The insurers are able to do this though the dominant market share they have in each community. They exert this force over your independent eye doctor though the plan-provider contract that the doctor must either sign as-is or be out-of-network for nearly everyone in your area. Within these “agreements,” the plan fixes prices for materials and services it doesn’t even cover and mandates that you and your doctor use specific labs (which the plans own) to turn the lenses you buy (that the plans make) into your personalized prescription. And, while they are busy emptying your pockets, they are squeezing service and materials margins for doctors too - meaning you and your doctor are both feeling the pinch.

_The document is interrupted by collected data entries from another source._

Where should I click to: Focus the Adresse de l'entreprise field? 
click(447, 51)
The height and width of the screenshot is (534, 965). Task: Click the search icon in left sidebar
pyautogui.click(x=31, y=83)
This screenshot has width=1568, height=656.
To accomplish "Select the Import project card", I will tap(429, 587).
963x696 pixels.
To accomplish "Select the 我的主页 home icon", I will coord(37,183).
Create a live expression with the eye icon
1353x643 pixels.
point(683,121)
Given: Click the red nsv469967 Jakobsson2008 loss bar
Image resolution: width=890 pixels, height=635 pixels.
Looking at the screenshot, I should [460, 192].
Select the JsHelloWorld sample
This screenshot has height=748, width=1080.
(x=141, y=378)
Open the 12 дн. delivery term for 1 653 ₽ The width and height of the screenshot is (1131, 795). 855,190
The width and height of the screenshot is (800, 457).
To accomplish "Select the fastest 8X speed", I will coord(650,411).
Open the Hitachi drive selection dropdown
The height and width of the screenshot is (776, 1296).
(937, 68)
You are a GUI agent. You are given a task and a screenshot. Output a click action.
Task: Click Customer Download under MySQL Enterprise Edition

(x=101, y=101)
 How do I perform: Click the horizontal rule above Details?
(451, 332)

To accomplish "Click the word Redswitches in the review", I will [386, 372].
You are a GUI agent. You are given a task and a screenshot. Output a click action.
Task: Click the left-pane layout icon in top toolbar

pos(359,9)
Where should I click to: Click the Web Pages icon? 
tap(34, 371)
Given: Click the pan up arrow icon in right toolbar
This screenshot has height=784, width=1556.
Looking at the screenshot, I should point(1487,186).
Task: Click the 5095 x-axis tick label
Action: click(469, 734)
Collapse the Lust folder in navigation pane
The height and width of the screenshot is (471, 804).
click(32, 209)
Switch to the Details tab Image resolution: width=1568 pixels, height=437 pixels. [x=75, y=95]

A 2021 report released by health economists at Avalon Health Economics said the monopsony behavior exhibited by the nation’s two most dominant vision plans “is not the kind that’s good for consumers - it’s the kind designed to transfer operating margins from providers to plans without benefitting consumers.” Avalon went on to explain that the “plan mandates have another effect – they lead to higher overall costs for these consumers (with vision insurance) and, especially, for consumers without vision plan coverage (overwhelmingly those from traditionally underserved communities) as doctors are forced to compensate for the transfer of operating margins from doctors to the plans.”
Thankfully, U.S. Representative Yvette Clarke (D-NY) is leading an effort in Congress to confront these problems head-on and help increase access to needed eye care by first stabilizing and then helping to lower prices for consumers. It’s called the Dental and Optometric Care (DOC) Access Act, and it would prevent vision (and dental) plans from fixing prices on things the plans don’t cover and would provide patients and their doctors with the freedom to choose the lab that works best for them. Nearly every state in the country has passed a similar law covering vision and dental plans regulated at the state-level, but federally-regulated vision plans have been able to escape oversight – making Rep. Clarke’s bill essential and timely.
With increasingly tight household budgets and less and less resources to spend on growing healthcare needs, now is an important time for the President and Rep. Clarke and others in Congress to continue working to fix harmful imbalances in American healthcare, especially in the vision coverage and materials market. Signing the DOC Access Act in law would help unravel some of the power and dominance that the vertically integrated vision plan behemoths have amassed over the years and, in the process, help boost access to the eye and vision care we all need while ensuring that our families aren’t priced out of getting the high-quality vision correction we deserve. Let’s get this done.
Kevin Kimble is the founder and executive director of the Southern Christian Leadership Global Policy Initiative.